(Data for the task begins)

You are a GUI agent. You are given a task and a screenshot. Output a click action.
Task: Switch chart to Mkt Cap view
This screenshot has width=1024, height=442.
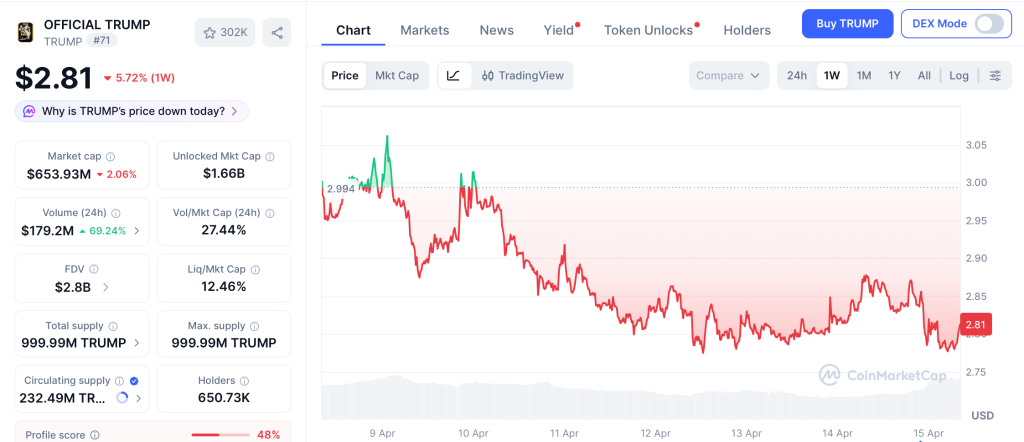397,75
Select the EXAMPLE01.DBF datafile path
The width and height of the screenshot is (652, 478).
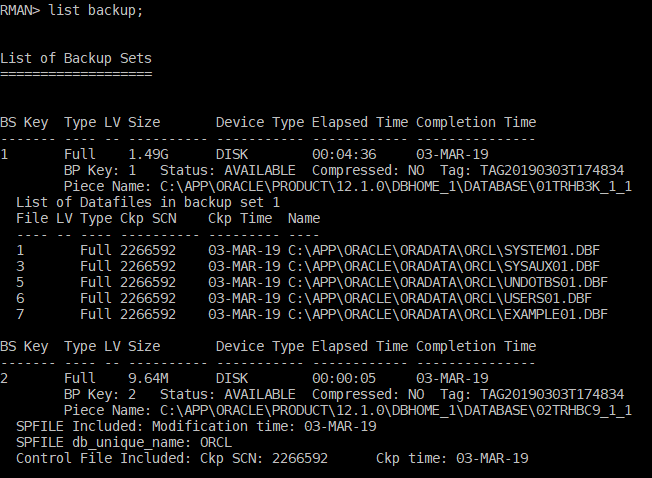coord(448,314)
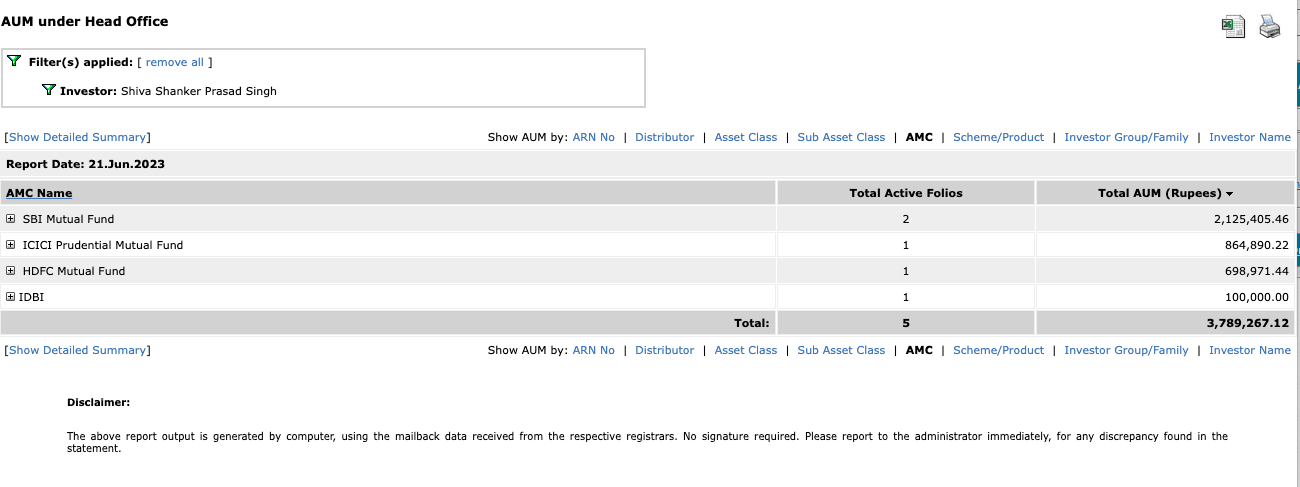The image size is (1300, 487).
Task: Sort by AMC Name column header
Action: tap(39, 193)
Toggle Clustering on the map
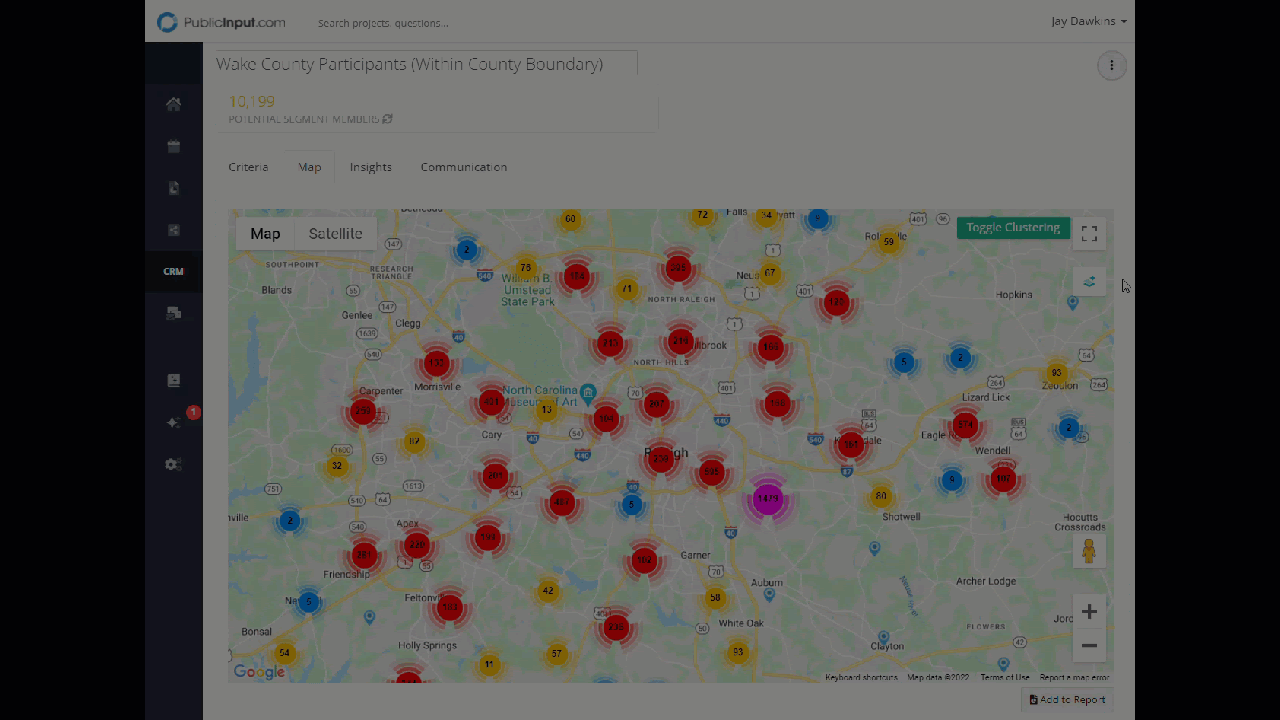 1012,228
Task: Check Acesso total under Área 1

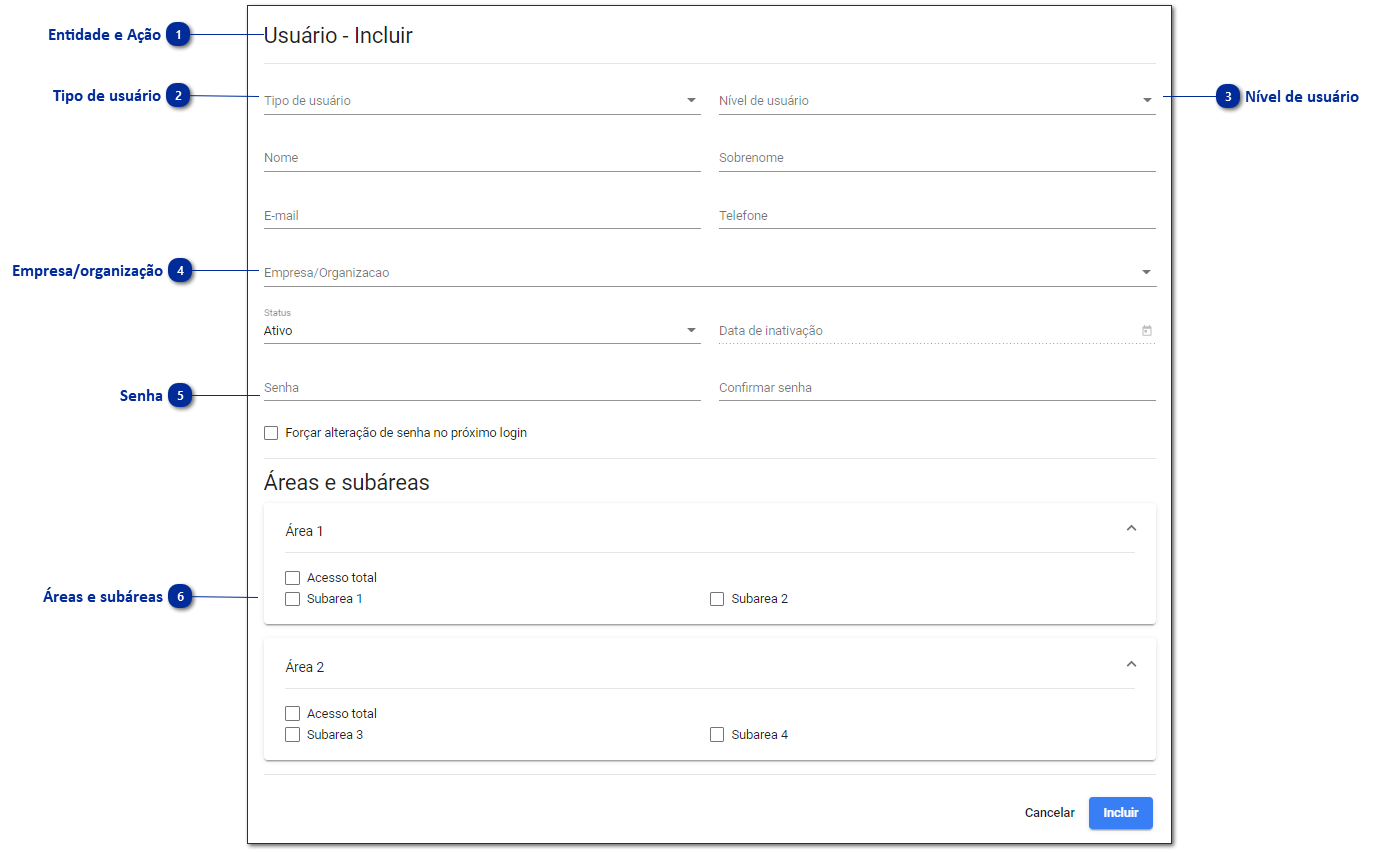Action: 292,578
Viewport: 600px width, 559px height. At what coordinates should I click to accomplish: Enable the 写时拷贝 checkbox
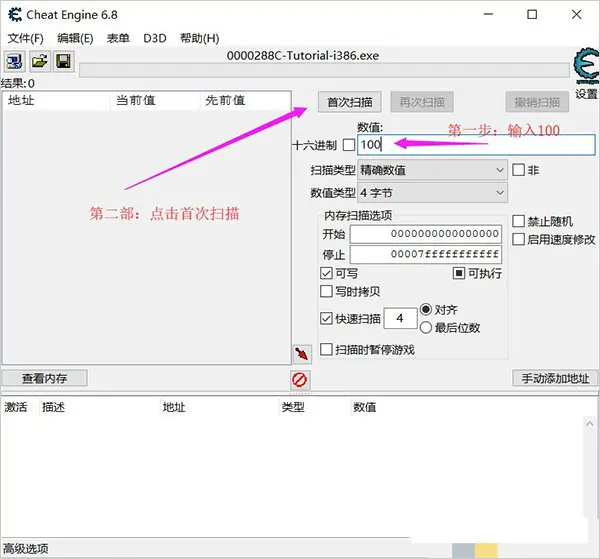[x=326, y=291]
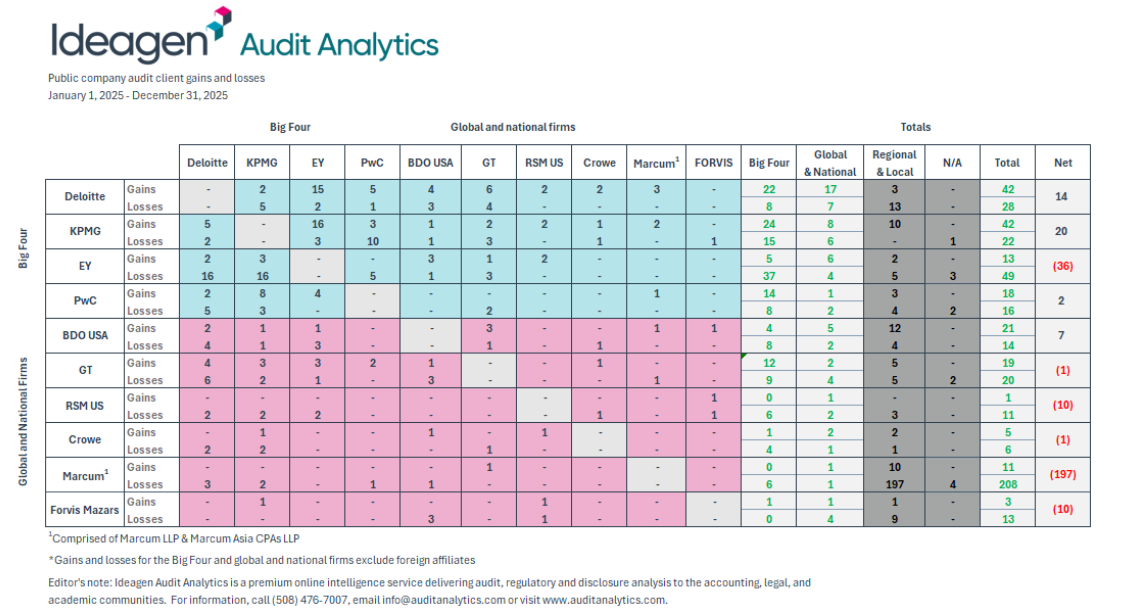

(Data for the task ends)

Task directions:
Set down all of the entries exactly. Leave the pictures out.

Response:
You are a GUI agent. You are given a task and a screenshot. Output a click action.
Task: Switch chart to Mkt Cap view
This screenshot has width=1024, height=442.
397,75
Select the EXAMPLE01.DBF datafile path
The width and height of the screenshot is (652, 478).
coord(448,314)
The image size is (1300, 487).
Task: Sort by AMC Name column header
Action: tap(39, 193)
Toggle Clustering on the map
 1012,228
Task: Check Acesso total under Área 1

Action: 292,578
Viewport: 600px width, 559px height. At what coordinates should I click to accomplish: Enable the 写时拷贝 checkbox
[x=326, y=291]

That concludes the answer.